674 Longest Continuous Increasing Subsequence
Given an unsorted array of integers nums
, return the length of the longest continuous increasing subsequence (i.e. subarray). The subsequence must be strictly increasing.
A continuous increasing subsequence is defined by two indices l
and r
(l < r
) such that it is [nums[l], nums[l + 1], ..., nums[r - 1], nums[r]]
and for each l <= i < r
, nums[i] < nums[i + 1]
.
Example 1:
Input: nums = [1,3,5,4,7]
Output: 3
Explanation: The longest continuous increasing subsequence is [1,3,5] with length 3.

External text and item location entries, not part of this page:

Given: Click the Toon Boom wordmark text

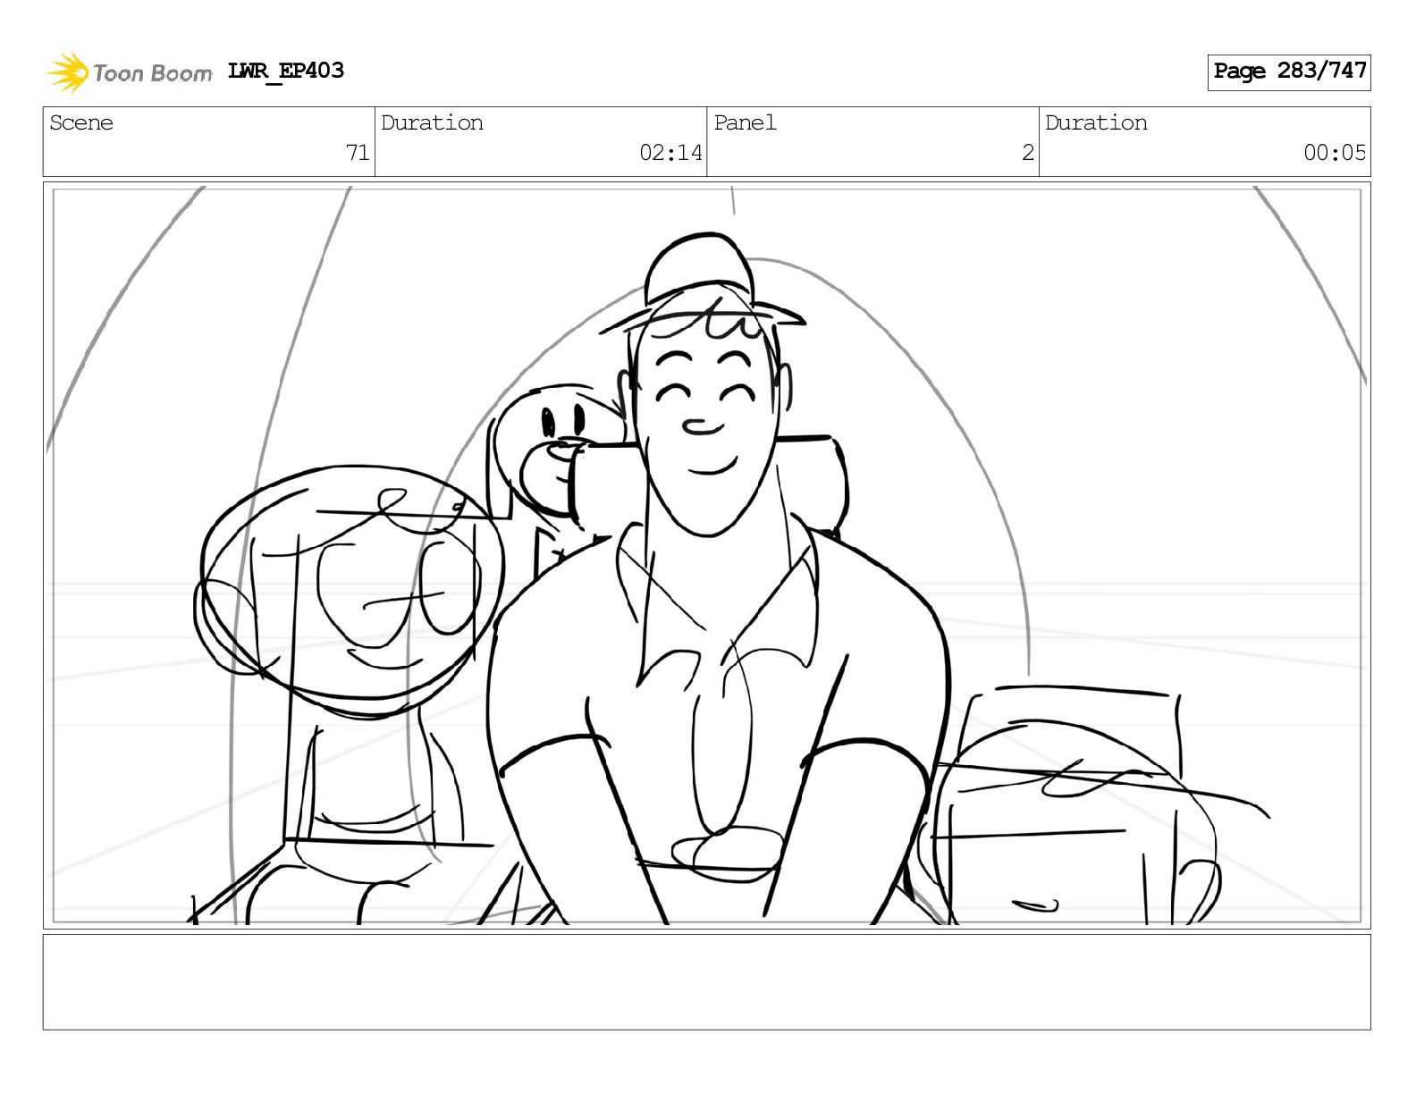Looking at the screenshot, I should 152,73.
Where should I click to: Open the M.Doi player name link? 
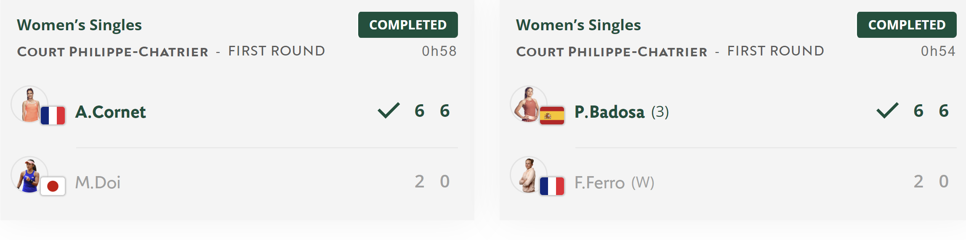coord(98,183)
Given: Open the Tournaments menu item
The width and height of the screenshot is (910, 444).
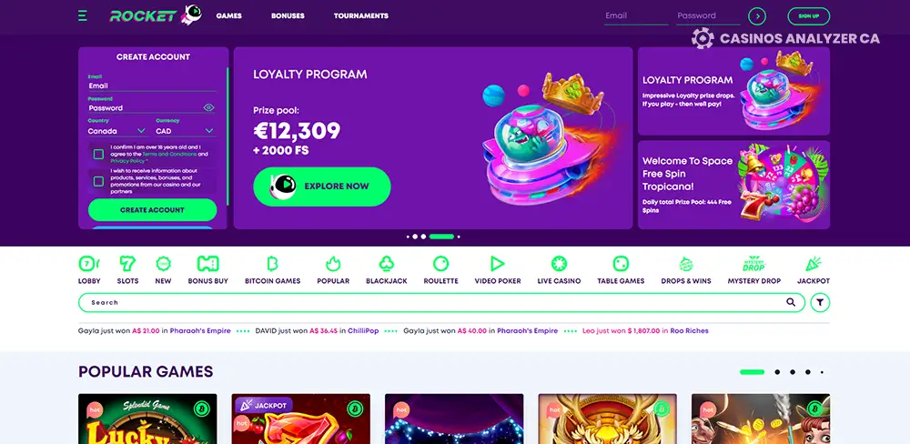Looking at the screenshot, I should pos(361,16).
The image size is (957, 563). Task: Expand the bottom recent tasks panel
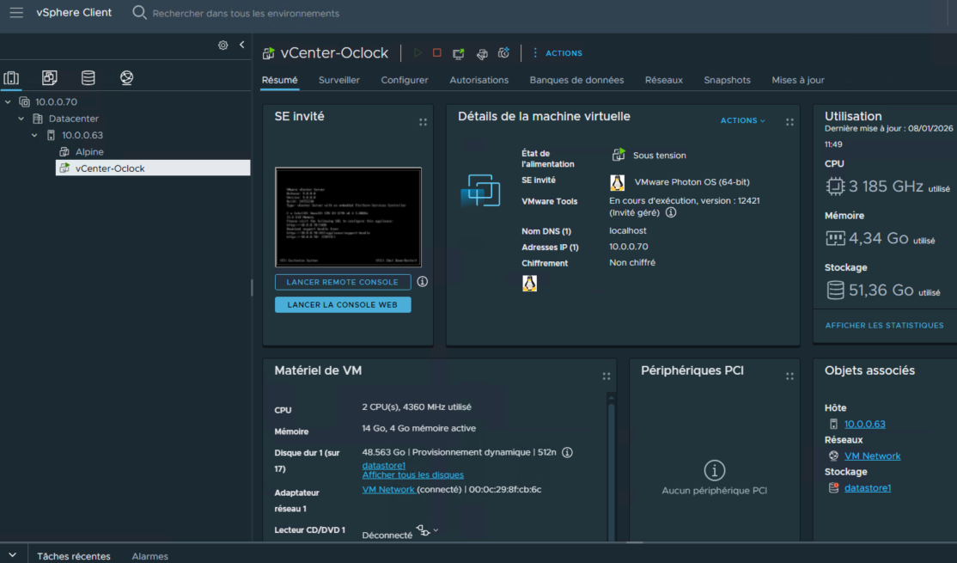pos(12,555)
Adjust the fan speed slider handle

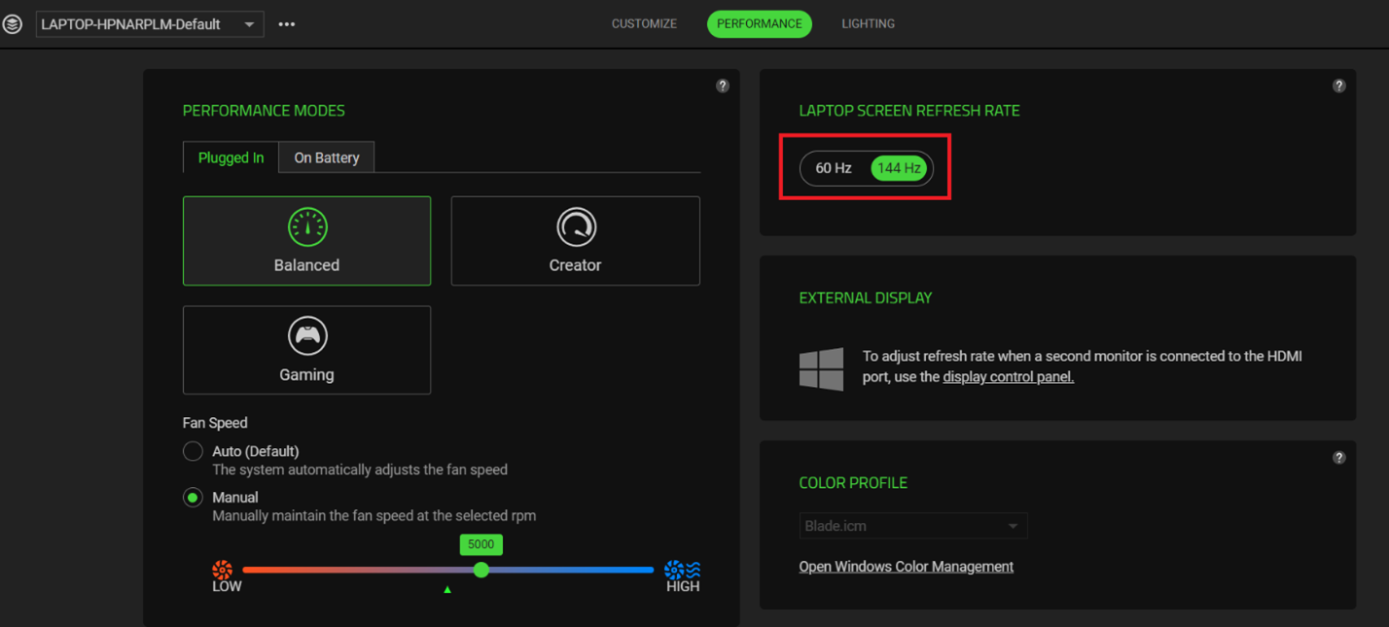coord(481,570)
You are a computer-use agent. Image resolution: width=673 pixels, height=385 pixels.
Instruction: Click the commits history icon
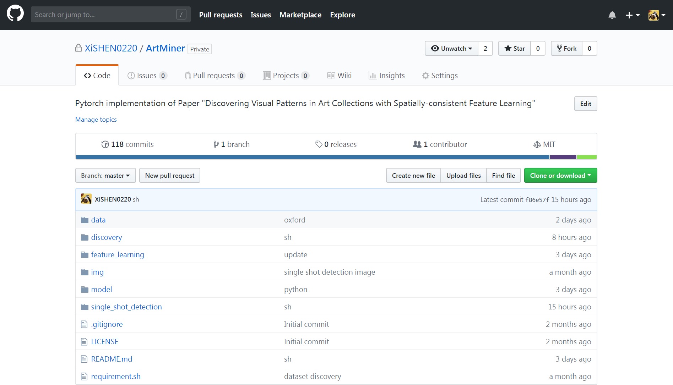105,144
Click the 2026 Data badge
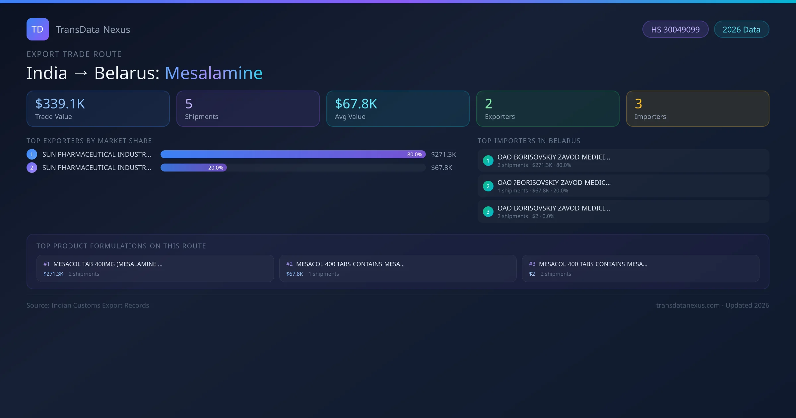Screen dimensions: 796x418 point(741,30)
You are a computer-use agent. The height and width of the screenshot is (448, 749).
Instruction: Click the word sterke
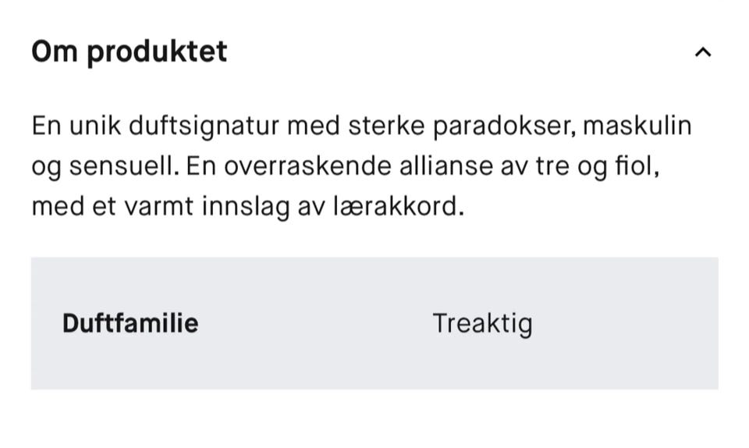(x=386, y=126)
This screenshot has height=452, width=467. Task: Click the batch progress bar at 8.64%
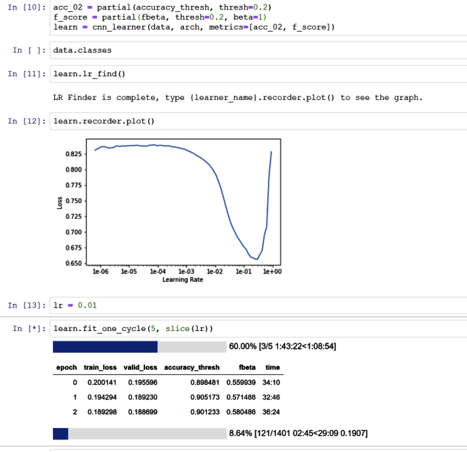point(139,434)
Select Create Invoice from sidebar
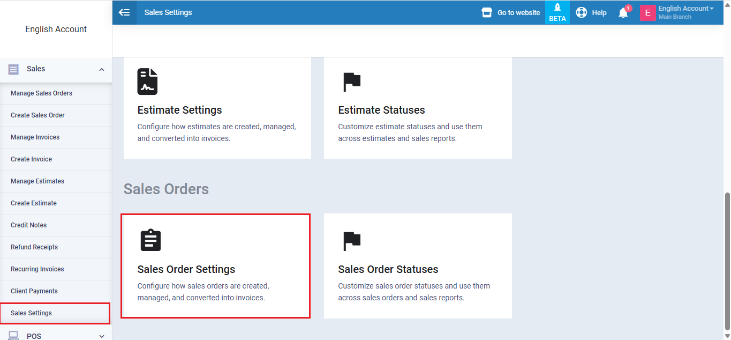Viewport: 731px width, 340px height. [x=31, y=159]
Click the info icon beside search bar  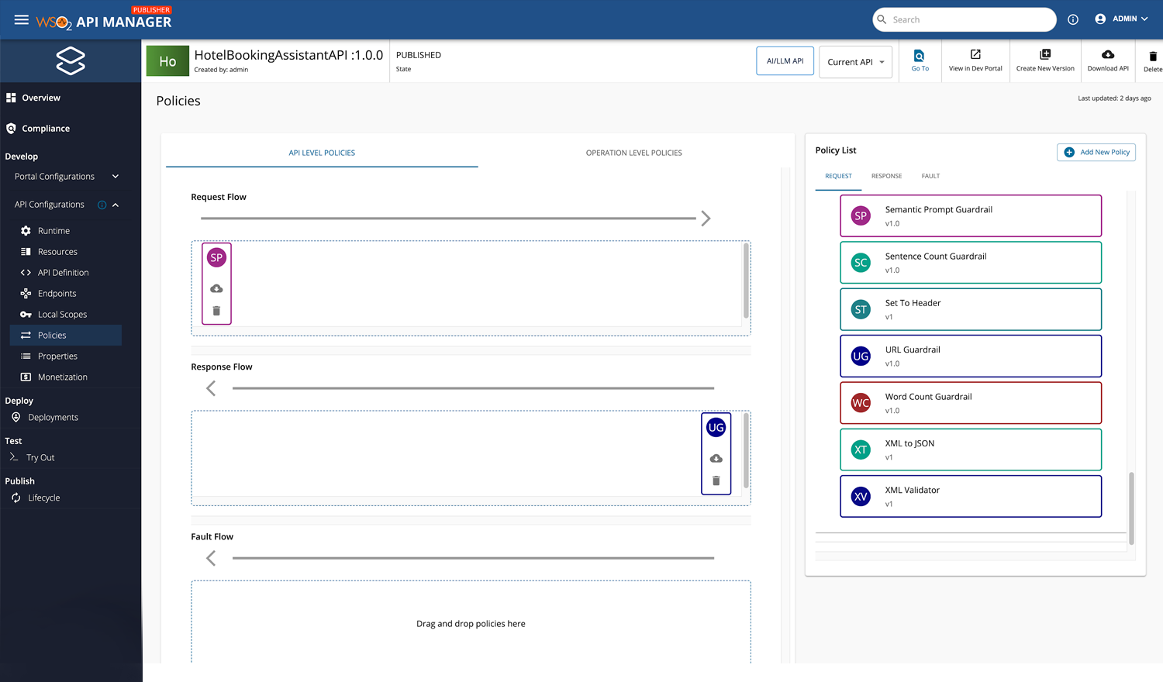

Even though [1,3,5,7] is an increasing subsequence, it is not continuous as elements 5 and 7 are separated by element
4.
Example 2:
Input: nums = [2,2,2,2,2]
Output: 1
Explanation: The longest continuous increasing subsequence is [2] with length 1. Note that it must be strictly
increasing.
Solution:
class Solution {
public int findLengthOfLCIS(int[] nums) {
// base case
if (nums.length <= 1){
return nums.length;
}
int cur = 1;
int result = 1;
for (int i = 1; i < nums.length; i++){
if (nums[i] > nums[i-1]){
cur = cur + 1;
result = Math.max(cur, result);
}else{
cur = 1;
}
}
return result;
}
}
/*
1 3 5 4 7
i
cur = 1
r = 3
if (nums[i] > nums[i-1]){
cur = cur+1;
r = Math.max(cur, r);
}else{
cur = 1;
}
return result;
*/
// TC: O(n)
// SC: O(1)